Halo Data Connector
Author: Apurv Singh - email@example.com
The purpose of the Halo Data Connector is to retrieve Halo scan findings from a CloudPassage Halo account and import it into an external tool for processing. The Connector is a Ruby script that is designed to execute repeatedly, keeping the external tool up-to-date with the most recent scan findings, as time passes and new scans occur.
To get started, you must have the following privileges and software resources:
- An active CloudPassage Halo Professional subscription. If you don't have one, Register for CloudPassage to receive your credentials and further instructions by email.
- Access to your CloudPassage API key. Best practice is to create a new read-only key specifically for use with this script.
- Ruby 1.9 or later. You can download Ruby from here.
- The Data Connector script (haloDataInXMLFormat.rb) and its associated files:
- halo-api-lib-2.3.0.gem (install this with 'gem install halo-api-lib')
- cacerts.pem (Required if running the connector on Windows)
Note: The connector script makes calls to the CloudPassage Halo API. While some of the APIs being called are available to all Halo subscribers at all levels (including Basic), others are available only to Halo users with a NetSec or Professional subscription
How the Connector Works
Each time the Connector runs, it by default retrieves all latest scan findings for all active servers from a single Halo account.
In case of Configurations scans, the script can also retrieve any events associated with the scans. You can specify how far back events are retrieved from by using the --starting=datetime command-line option.
Every subsequent time it runs, the Connector retrieves all events for configuration scans, for each server, that were created after the –starting= datetime.
Output formats. The Event Connector converts Halo data to XML format before publishing it.
Command line arguments. In Ruby, you execute the Connector script with a command like this:
$ ./haloDataInXMLFormat.rb arguments
To view the set of supported command-line arguments, launch the script with the argument -? or -h to view the usage page. These are the arguments:
-? Print the usage page.
--auth=filename Full pathname to the file that holds the Halo API key info.
--starting=datetime Start retrieving scan findings from this (ISO-8601) date-time. Only valid with the –scan=sca-with-events option.
--scan=scantype SCA or SVM scan data
--output=filename Send the output to a file on the local file system.
Note: The default output format of this connector is XML, to standard output (terminal).
Authentication to the Halo API. Halo requires the Connector to pass both the key ID and secret key values for a valid Halo API key in order to obtain the scan data.
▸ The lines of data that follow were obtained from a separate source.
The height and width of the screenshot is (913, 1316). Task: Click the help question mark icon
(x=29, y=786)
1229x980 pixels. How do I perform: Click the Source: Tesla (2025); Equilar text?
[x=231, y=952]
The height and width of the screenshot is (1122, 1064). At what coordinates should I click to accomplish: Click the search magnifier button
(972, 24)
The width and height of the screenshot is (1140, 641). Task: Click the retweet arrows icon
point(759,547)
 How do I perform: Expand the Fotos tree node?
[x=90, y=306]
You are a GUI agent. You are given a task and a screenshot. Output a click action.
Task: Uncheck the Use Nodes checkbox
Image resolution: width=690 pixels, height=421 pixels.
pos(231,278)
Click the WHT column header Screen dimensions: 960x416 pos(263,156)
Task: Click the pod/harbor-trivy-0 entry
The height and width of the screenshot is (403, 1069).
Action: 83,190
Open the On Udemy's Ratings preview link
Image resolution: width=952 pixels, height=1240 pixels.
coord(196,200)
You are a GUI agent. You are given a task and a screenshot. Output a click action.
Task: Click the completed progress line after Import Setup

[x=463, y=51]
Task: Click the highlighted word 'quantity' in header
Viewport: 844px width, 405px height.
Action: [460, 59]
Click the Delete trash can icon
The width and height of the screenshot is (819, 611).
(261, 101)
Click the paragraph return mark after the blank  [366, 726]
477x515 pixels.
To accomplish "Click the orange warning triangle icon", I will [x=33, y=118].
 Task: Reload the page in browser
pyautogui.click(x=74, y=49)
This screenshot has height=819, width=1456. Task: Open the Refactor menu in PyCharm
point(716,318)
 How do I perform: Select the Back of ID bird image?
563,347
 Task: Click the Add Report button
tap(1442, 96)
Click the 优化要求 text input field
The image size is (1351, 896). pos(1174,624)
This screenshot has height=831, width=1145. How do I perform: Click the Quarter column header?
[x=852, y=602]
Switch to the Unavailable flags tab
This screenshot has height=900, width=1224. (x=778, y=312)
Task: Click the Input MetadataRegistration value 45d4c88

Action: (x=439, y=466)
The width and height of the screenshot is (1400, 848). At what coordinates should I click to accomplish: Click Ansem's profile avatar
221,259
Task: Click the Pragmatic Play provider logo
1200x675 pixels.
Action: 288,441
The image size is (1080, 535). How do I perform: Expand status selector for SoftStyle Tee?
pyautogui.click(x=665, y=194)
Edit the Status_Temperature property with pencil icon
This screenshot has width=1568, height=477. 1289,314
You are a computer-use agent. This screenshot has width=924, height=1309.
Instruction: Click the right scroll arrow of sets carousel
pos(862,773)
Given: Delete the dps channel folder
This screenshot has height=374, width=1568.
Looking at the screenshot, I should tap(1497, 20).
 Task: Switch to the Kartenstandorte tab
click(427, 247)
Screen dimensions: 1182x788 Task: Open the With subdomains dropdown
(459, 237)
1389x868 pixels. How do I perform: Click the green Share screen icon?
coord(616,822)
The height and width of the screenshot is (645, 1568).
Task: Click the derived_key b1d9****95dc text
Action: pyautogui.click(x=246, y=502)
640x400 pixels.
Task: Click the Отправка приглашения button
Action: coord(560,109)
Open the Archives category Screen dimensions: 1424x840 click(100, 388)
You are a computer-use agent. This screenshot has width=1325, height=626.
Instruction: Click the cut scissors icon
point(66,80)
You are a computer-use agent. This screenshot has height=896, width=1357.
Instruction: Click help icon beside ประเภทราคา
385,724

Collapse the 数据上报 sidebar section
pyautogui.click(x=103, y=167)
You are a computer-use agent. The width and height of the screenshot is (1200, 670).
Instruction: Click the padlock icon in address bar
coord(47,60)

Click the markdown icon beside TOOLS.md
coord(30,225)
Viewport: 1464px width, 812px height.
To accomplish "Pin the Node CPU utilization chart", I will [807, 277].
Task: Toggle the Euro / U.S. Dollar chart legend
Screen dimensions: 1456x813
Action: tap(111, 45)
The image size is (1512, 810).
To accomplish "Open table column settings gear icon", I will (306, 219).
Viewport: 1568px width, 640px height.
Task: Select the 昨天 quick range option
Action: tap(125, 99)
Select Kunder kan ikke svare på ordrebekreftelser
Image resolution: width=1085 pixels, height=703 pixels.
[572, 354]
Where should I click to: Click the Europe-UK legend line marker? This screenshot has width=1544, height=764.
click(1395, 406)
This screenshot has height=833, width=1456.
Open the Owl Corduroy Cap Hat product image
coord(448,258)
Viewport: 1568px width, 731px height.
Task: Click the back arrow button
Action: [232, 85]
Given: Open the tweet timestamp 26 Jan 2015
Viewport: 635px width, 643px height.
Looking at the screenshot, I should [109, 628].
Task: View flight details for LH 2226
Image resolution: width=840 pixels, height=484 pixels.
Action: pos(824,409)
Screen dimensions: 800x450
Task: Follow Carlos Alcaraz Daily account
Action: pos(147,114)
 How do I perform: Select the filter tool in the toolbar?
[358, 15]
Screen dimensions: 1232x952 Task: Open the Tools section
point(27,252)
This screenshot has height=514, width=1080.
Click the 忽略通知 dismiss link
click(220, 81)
You pass those values in a file named by default issues.auth, located in the same directory as haloDataInXMLFormat.rb and its associated script files. The format for the file is described in Section A.
Alternatively, you can pass those values in a different file by specifying the full path to the file in the --auth=filename option.
Output to a file. Whenever it writes event data to a disk file, the Connector overwrites the existing data with new data.
Platform support. The Event Connector runs on both Linux and Windows operating systems.
A. Retrieve and Save your CloudPassage API Key
The Connector retrieves scan findings from your CloudPassage Halo account by making calls to the CloudPassage API. The API requires the script to authenticate itself during every session; therefore, you need to make your CloudPassage API Key available to the script.
If you do create an API key, we recommend that, as a best practice, you create a read-only key. A read-only key is all that you need to be able to retrieve Halo event data.
Copy the ID and the secret into a text file so that it contains just one line, with the key ID and the secret separated by a vertical bar ("|"):
Save the file as issues.auth (or any other name, if you will be using the --auth command option). You will need this authentication file to run the Connector (in Section B).
B. Test the Connector Standalone
We recommend that you execute the Connector script standalone first, to get familiar with the different input switches and output formats it supports.
Place all of the script-related files in the same directory. That is:
- cacerts.pem (If running the script on a Windows machine)
- issues.auth (unless you will use the --auth command option, in which case the authentication file can be anywhere.)
Launch the Connector from that directory, with a command like this:
$ ./haloDataInXMLFormat –scan=sca –output=testScanData
Since the arguments are for SCA scans, you should soon see XML-formatted scan issues being written to the output file named testScanData.
Run the script a few more times, experimenting with arguments to send output to the standard output, or to produce other scan outputs.